DEXTRAL TRANSPRESSION AND OBLIQUE CRUSTAL EXTRUSION IN THE ALLEGHANIAN OF EASTERN NEW ENGLAND


WINTSCH, R.P.1, KUNK, M.J.2, DORAIS, Michael J.3, ATTENOUKON, M.B.1, MCWILLIAMS, Cory K.4, MATTHEWS, Jessica A.5, WALSH, Gregory J.6 and ALEINIKOFF, J.N.7, (1)Department of Geological Scineces, Indiana University, 1001 E 10th Str, Bloomington, IN 47405, (2)US Geological Survey, MS 926A, National Center, Reston, VA 20192, (3)Geological Sciences, Brigham Young University, Provo, UT 84602, (4)Department of Geoloical Sciences, Indiana Univ, 1001 E. 10th St, Bloomington, IN 47405, (5)Geological Sciences, Indiana University, 1001 East 10th Street, Bloomington, IN 47405-1405, (6)Research Geologist, (7)USGS, MS 963, Denver, CO 80225, wintsch@indiana.edu

Much of the deformation in eastern New England associated with the assembly of Pangaea was accommodated along reactivated and new ductile fault zones between the Bronson Hill and coastal New England terranes.
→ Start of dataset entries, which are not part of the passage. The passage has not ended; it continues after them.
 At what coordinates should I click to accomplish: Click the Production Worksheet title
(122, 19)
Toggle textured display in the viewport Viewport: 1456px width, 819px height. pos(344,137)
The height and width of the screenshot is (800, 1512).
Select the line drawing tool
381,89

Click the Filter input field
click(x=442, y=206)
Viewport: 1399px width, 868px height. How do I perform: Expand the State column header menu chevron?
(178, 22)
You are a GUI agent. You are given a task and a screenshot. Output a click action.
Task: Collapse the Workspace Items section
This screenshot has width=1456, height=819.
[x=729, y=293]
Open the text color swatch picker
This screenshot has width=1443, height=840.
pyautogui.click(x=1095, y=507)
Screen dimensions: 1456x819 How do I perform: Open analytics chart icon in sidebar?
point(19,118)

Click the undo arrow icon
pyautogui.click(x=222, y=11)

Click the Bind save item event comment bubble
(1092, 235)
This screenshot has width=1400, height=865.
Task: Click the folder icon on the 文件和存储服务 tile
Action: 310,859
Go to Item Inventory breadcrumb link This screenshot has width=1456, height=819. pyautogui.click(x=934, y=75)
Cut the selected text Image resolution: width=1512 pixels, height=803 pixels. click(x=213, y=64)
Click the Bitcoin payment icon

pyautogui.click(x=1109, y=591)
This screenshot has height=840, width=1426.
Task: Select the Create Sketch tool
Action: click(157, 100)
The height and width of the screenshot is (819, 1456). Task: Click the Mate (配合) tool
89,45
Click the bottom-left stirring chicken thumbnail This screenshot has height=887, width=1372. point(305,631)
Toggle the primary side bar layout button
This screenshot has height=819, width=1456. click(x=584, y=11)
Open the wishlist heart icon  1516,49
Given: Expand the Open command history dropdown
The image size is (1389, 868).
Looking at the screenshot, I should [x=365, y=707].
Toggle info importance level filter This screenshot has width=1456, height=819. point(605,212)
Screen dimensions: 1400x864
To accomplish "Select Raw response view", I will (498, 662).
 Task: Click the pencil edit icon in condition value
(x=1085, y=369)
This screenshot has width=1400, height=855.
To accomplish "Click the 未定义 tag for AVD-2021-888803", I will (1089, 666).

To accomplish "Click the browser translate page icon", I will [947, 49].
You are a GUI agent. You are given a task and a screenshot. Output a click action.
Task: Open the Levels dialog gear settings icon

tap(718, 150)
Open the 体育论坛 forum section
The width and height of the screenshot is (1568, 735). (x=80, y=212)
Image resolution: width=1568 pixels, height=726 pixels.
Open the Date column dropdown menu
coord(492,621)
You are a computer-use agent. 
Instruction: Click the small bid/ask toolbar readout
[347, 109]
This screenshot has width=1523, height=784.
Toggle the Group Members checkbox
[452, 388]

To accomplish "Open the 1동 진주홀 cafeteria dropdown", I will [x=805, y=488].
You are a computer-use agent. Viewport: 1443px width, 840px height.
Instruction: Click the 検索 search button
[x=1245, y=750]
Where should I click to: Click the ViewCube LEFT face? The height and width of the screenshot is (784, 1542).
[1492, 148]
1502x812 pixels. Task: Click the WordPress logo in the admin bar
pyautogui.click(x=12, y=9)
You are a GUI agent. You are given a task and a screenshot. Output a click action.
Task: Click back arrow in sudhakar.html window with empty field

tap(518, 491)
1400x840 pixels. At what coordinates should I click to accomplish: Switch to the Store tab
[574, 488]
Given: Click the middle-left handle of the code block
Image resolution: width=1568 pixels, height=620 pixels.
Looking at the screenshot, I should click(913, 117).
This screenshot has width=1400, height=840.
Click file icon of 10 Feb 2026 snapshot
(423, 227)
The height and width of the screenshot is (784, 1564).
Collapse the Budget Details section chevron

We propose that Acadian dextral transpression in this wide zone persisted into the Alleghanian of the late Paleozoic. Shortening in this convergent zone was opposed by Laurentian crust, a then cool and strong (far field) mechanical buttress with its eastern margin approximately coincident with the Connecticut River in northern New England, but subsequently overlain by the Hartford basin to the south. The oblique convergence of Gondwana against the outboard margin of the New York promontory caused shortening between the Laurentian buttress and the peri-Gondwanan terranes from coastal Maine south to Rhode Island. Southwest-directed transpression at ~45° to this buttress caused oblique crustal extrusion toward the southeast of the warm and soft crystalline rocks as thrust nappes. This deformation partitioning explains the apparent coincidence of dextral Alleghanian transpression in coastal New England with southeast verging thrust nappes. This interpretation has been long in coming because of the difficulty of confidently discriminating between Acadian and Alleghanian fabrics and metamorphism. However, new 40Ar/39Ar data and kinematic observations from the field support this hypothesis by suggesting dextral transpression and southeast vergent thrusting. Argon release spectra from muscovite from eastern Massachusetts and from phyllonites along the buttress in Vermont and Connecticut show the increasing dominance of white mica with crystallization ages of <300 Ma overprinting muscovite with Devonian cooling ages.